With 73 percent of precincts reporting, 49 percent of Floridians voted "No" and 51 percent "Yes." In Orange County, those results were nearly reversed, with 52 percent voting "No" and 48 percent "Yes," with 244 of 247 precincts counted. For a constitutional amendment in Florida to be approved, it must be approved by at least 60 percent of voters.

According to Ballotpedia, a vote "for" meant supporting a section in the constitution giving residents the right to own or lease solar energy equipment for personal use while also protecting residents who do not produce solar energy from subsidizing its production.

A vote "against" meant that personal use of solar energy would be protected by a state statute, and not by the constitution.

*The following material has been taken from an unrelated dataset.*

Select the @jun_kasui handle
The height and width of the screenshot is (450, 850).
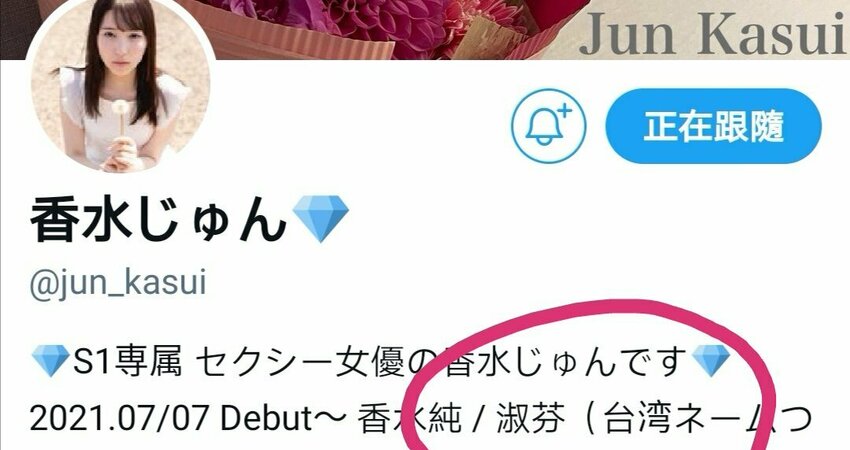point(118,284)
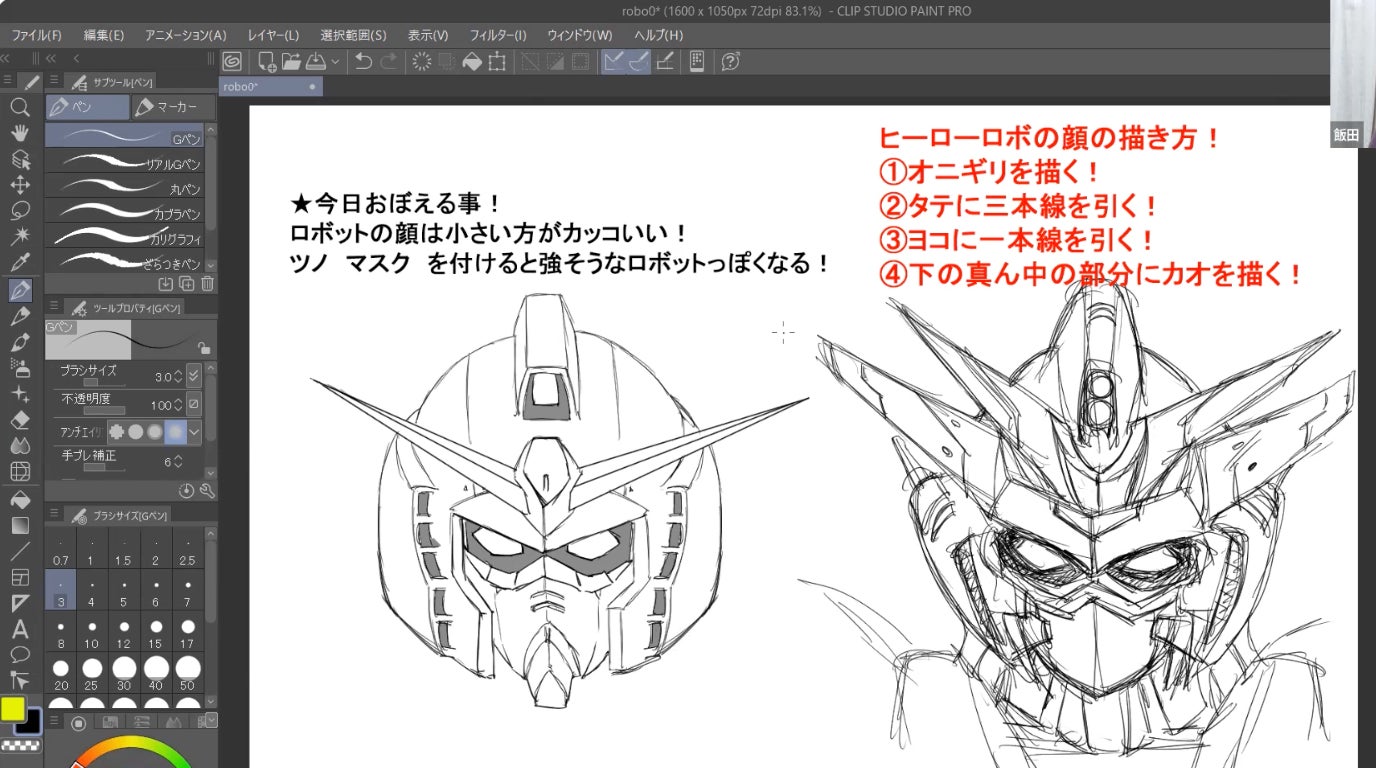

The main proponents of the amendment were Consumers for Smart Solar, who stated on their website, Yes on 1, that the amendment would promote solar, protect consumers from scams, and guarantee consumers' constitutional rights to place solar panels on their homes.

However, there was a lot of criticism of the amendment. One argument was that it was misleading, written in such a way that it sounds like it would provide rights and protections which, in reality, Floridians already have.

Opponents also pointed out that the main backers of the amendment were energy companies like Florida Power and Light and Duke Energy, and that Amendment 1 would allow them to exert control over solar energy production.